Kafka énonce qu’il chemine le long du Lac Majeur, puis, hop, un saut en Suisse (Brig, Sion, etc.).
Il faudrait absolument accéder à l’ensemble de ses archives afin d’être à même de démêler l’affaire.
Nous avions pourtant trouvé quelques traces éparses.
En 1922, dans son journal, le 18 janvier : « Un peu de paix […] ». Le 10 février : « Nouvelle attaque de G. Attaqué de droite et de gauche par des ennemis extrêmement puissants, je ne puis prendre la fuite… ».
Et le 29 janvier : « Attaque sur le chemin, le soir, dans la neige.
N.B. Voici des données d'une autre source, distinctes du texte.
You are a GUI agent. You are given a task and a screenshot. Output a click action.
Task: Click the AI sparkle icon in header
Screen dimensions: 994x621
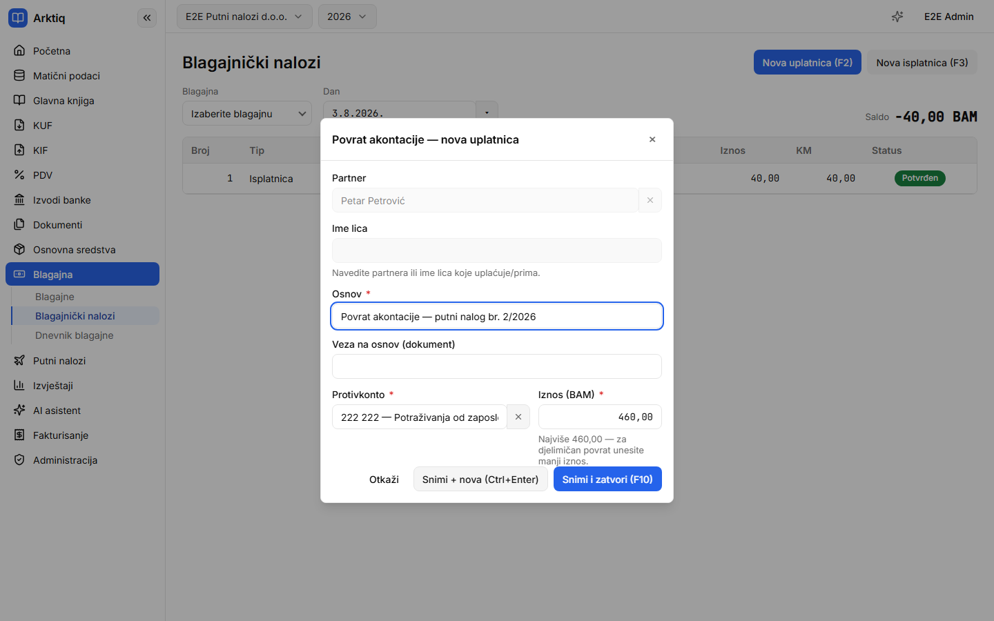897,17
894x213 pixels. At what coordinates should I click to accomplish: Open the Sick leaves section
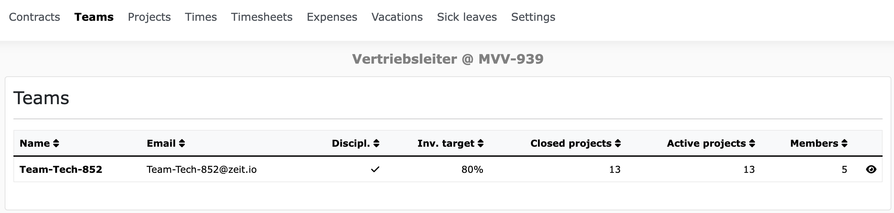(467, 17)
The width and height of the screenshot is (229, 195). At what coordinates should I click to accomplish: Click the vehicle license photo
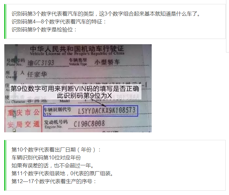(x=78, y=88)
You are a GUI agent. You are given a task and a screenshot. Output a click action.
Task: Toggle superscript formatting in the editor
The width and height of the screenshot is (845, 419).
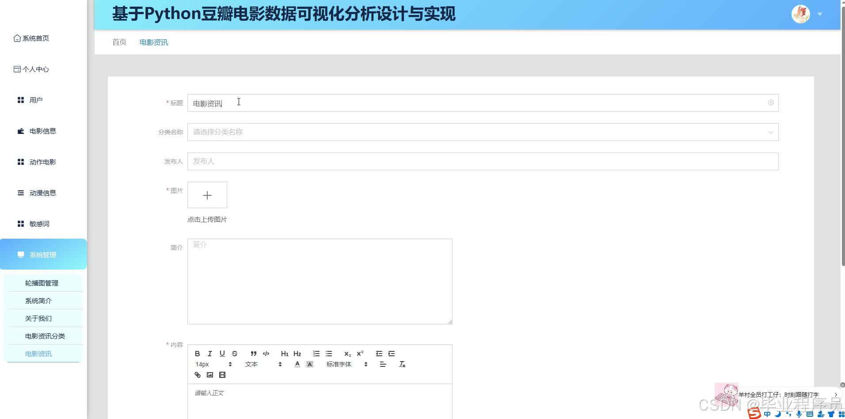pyautogui.click(x=360, y=353)
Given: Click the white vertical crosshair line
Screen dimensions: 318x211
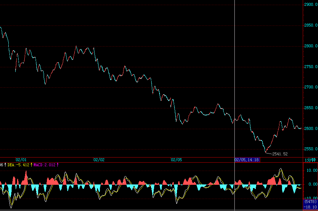Looking at the screenshot, I should pos(235,73).
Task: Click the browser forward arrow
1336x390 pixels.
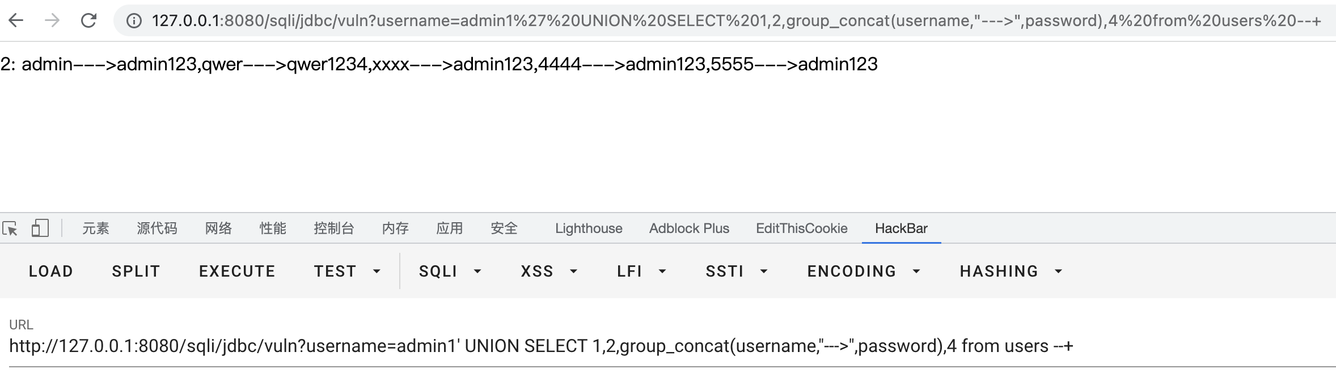Action: (x=52, y=21)
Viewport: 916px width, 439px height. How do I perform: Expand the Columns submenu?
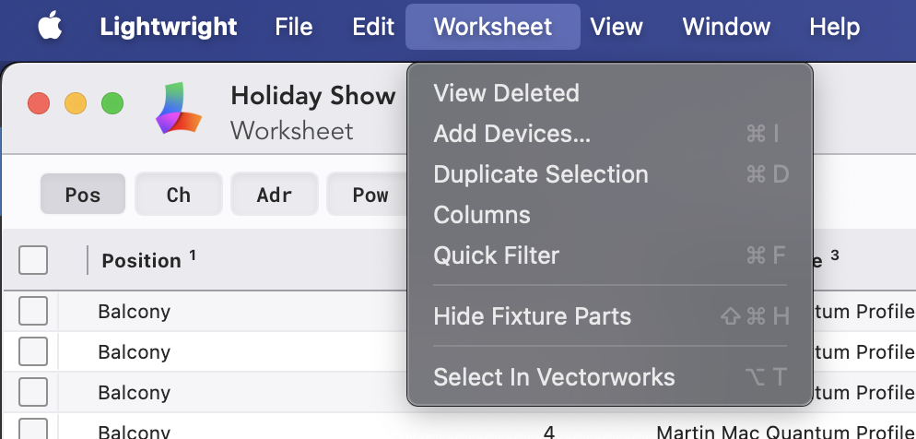[482, 215]
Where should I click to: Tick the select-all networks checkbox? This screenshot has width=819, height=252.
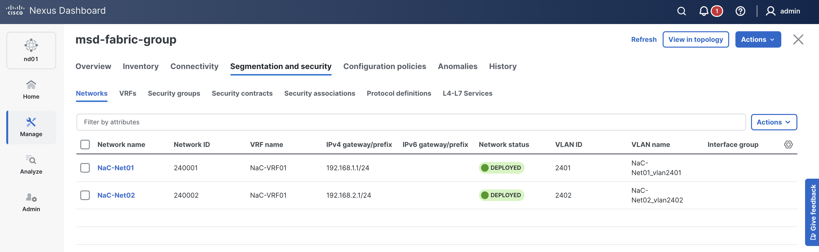pos(85,144)
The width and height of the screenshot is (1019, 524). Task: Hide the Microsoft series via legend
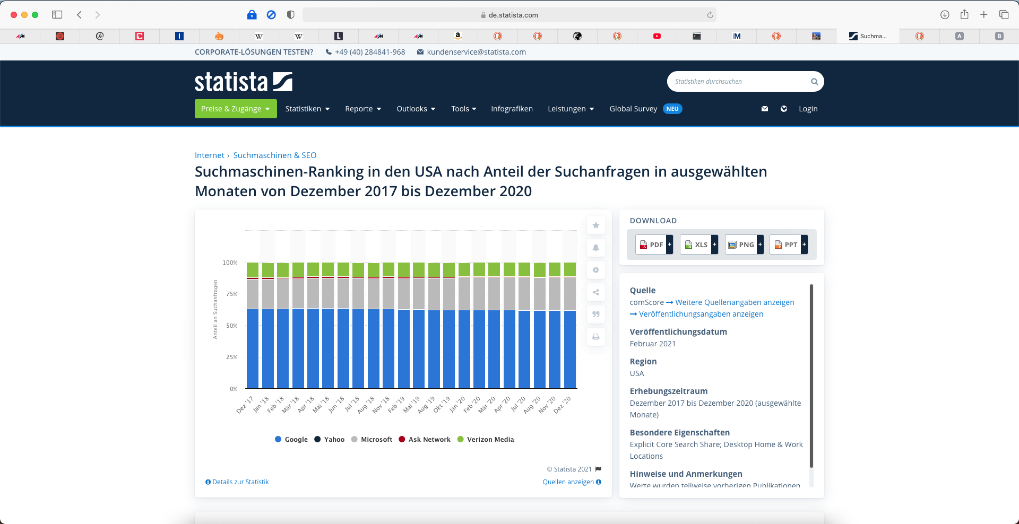pos(372,439)
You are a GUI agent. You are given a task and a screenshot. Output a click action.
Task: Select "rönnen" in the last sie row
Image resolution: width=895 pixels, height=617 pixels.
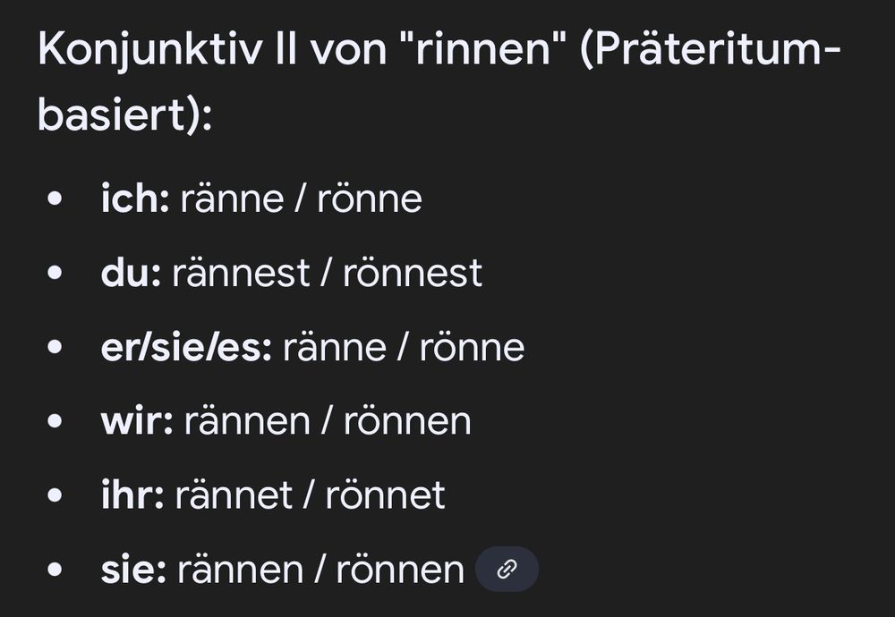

Je leur ai échappé ».
Un peu plus loin, le 24 mars : « Comme cela épie […]. »
(Source : Maurice Blanchot, “De Kafka à Kafka”, chapitre “Le tout dernier mot”, p.246).
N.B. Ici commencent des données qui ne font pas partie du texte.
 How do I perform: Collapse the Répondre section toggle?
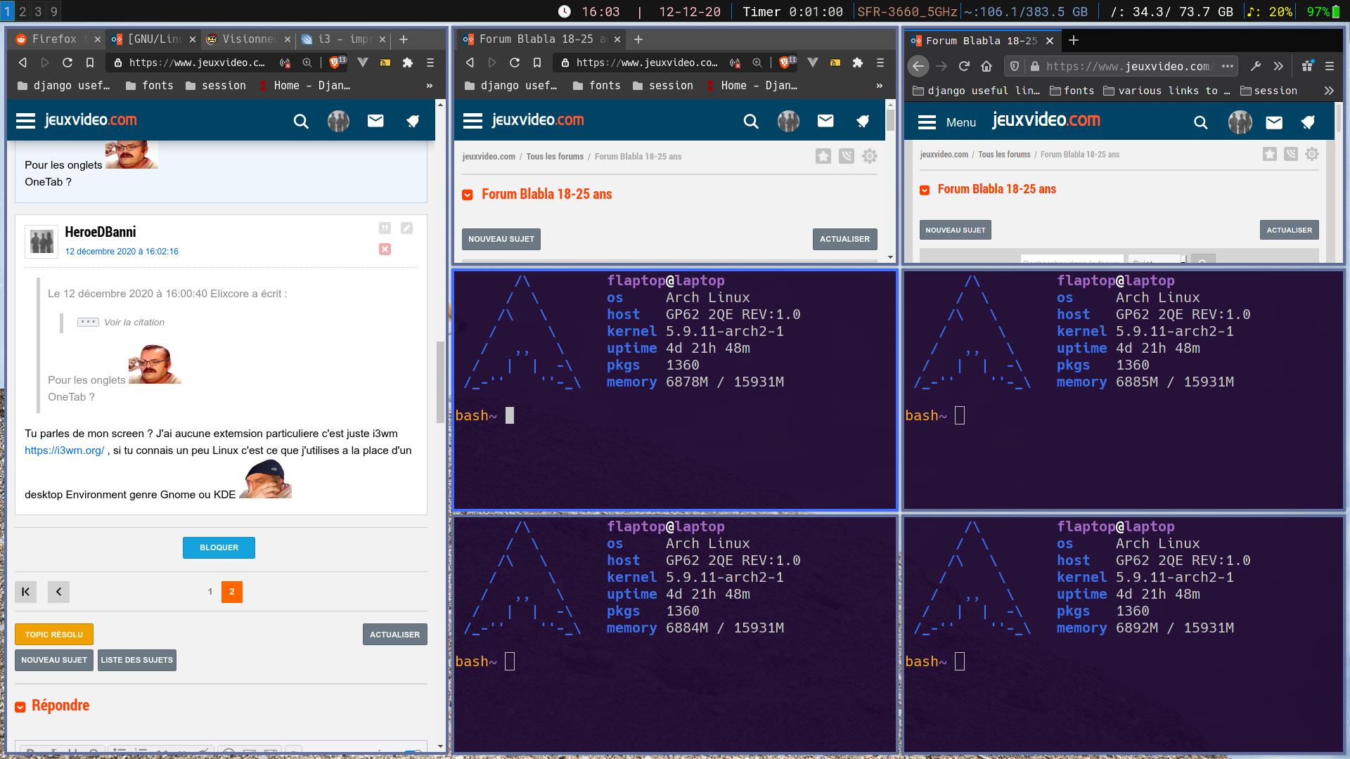point(20,706)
On distingue bien que Kafka contourne quelque chose.
Et comme le dit Barthes, “sur la scène du texte, pas de rampe”.
(Roland Barthes, “Le plaisir du texte”, 1973, Éd. du Seuil, p.25).
La recherche restera-t-elle donc erratique ? La route toujours aussi sinueuse ? Embuées de brouillard et de pistes enchevêtrées ?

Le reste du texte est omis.